The role of doping molybdenum (Mo) and back-front side illumination in enhancing the charge separation of α-Fe2O3 nanorod photoanode for solar water splitting

Abstract

Hematite (α-Fe2O3) has abundant reserves and an appropriate bandgap of ~2.1 eV for H2 production using water splitting. However, its potential application to solar water splitting is seriously limited by the extremely high charge recombination rate of the charge carriers. The present work investigates the photoelectrochemical (PEC) performance of molybdenum (Mo) doped α-Fe2O3 thin-film electrodes. The Mo-doped α-Fe2O3 samples were prepared by a hydrothermal method and then loaded with different Mo ratio to optimize the photocurrent density. The morphological characterization and crystal structure identified by FE-SEM, Raman, XRD, XPS and UV–vis analyses. Mo doping of α-Fe2O3, significantly enhanced the photocurrent density.

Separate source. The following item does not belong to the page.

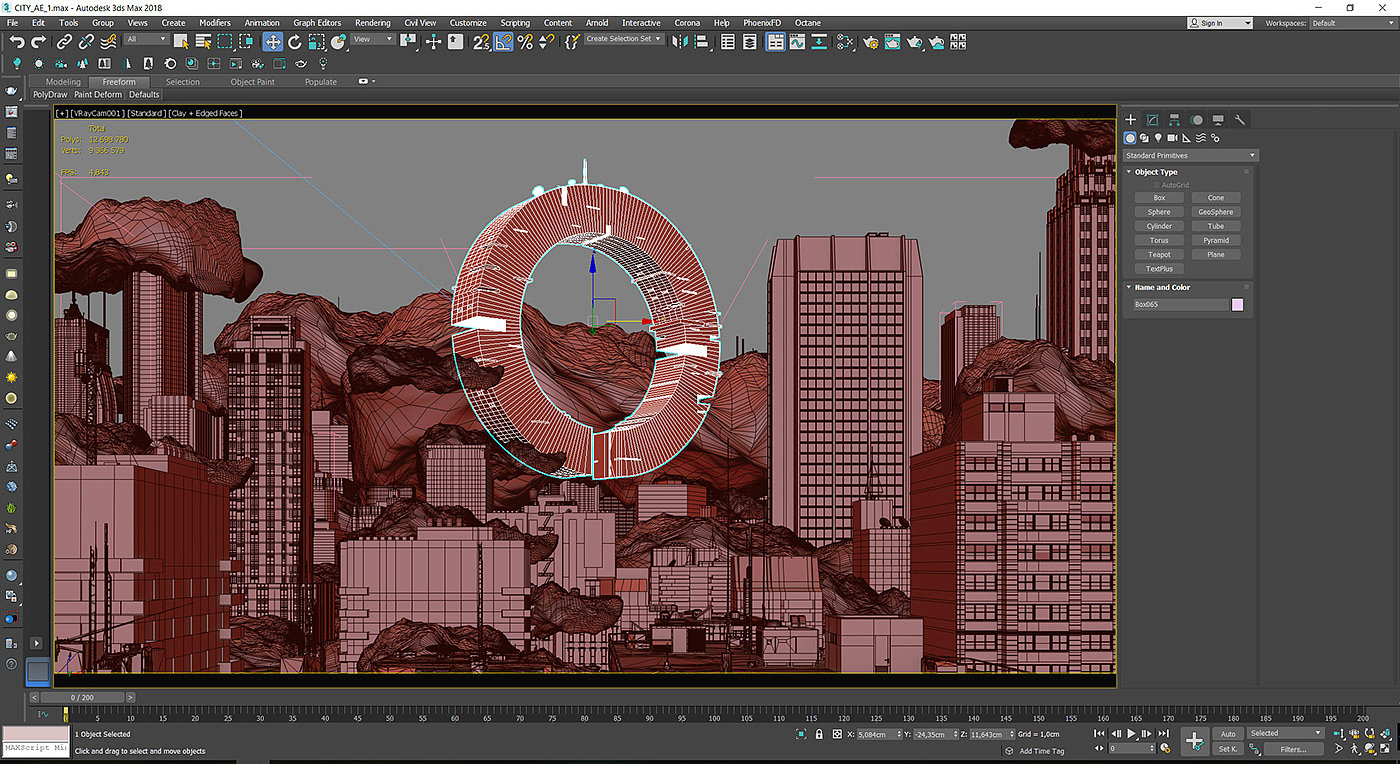Collapse the Object Type rollout

[x=1156, y=172]
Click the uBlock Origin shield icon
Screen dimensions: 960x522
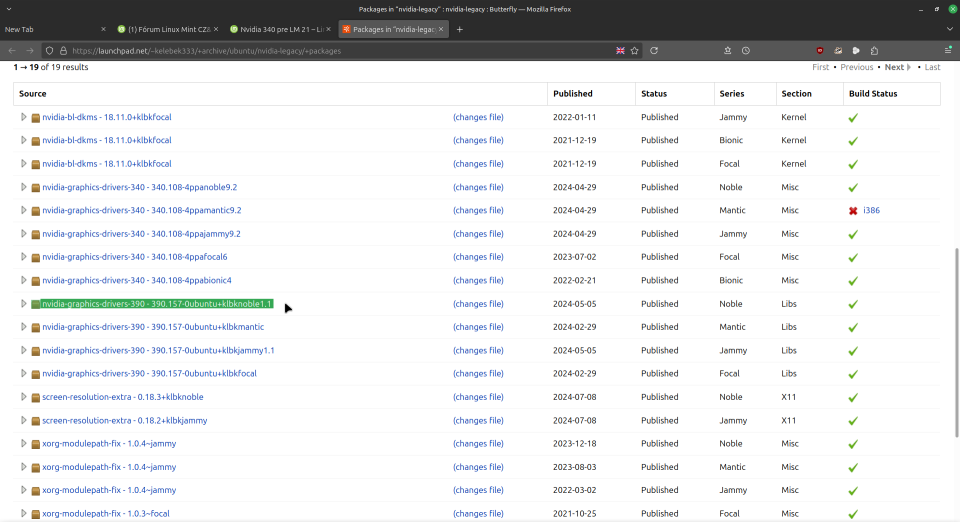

The α-Fe2O3 film with optimized Mo-doped amount (10% Mo-doped α-Fe2O3) had a photocurrent density of 0.75 and 1.2 mA cm−2 in front and back-side illumination, respectively at 0.6 V versus Ag/AgCl under 100 mWcm−2 with an electrolyte of 1 M (pH = 12) aqueous NaOH solution, which are ~10 and 17 times higher than that of the pure α-Fe2O3 photoanode. The doping of Mo onto pure α-Fe2O3 increased the donor concentration 1.3-fold, reduced the width of the space charge layer (WSCL) 1.2-fold, and decreased the flat band potential (Vfb) 1.6-fold, which improved the photoelectrochemical efficiency.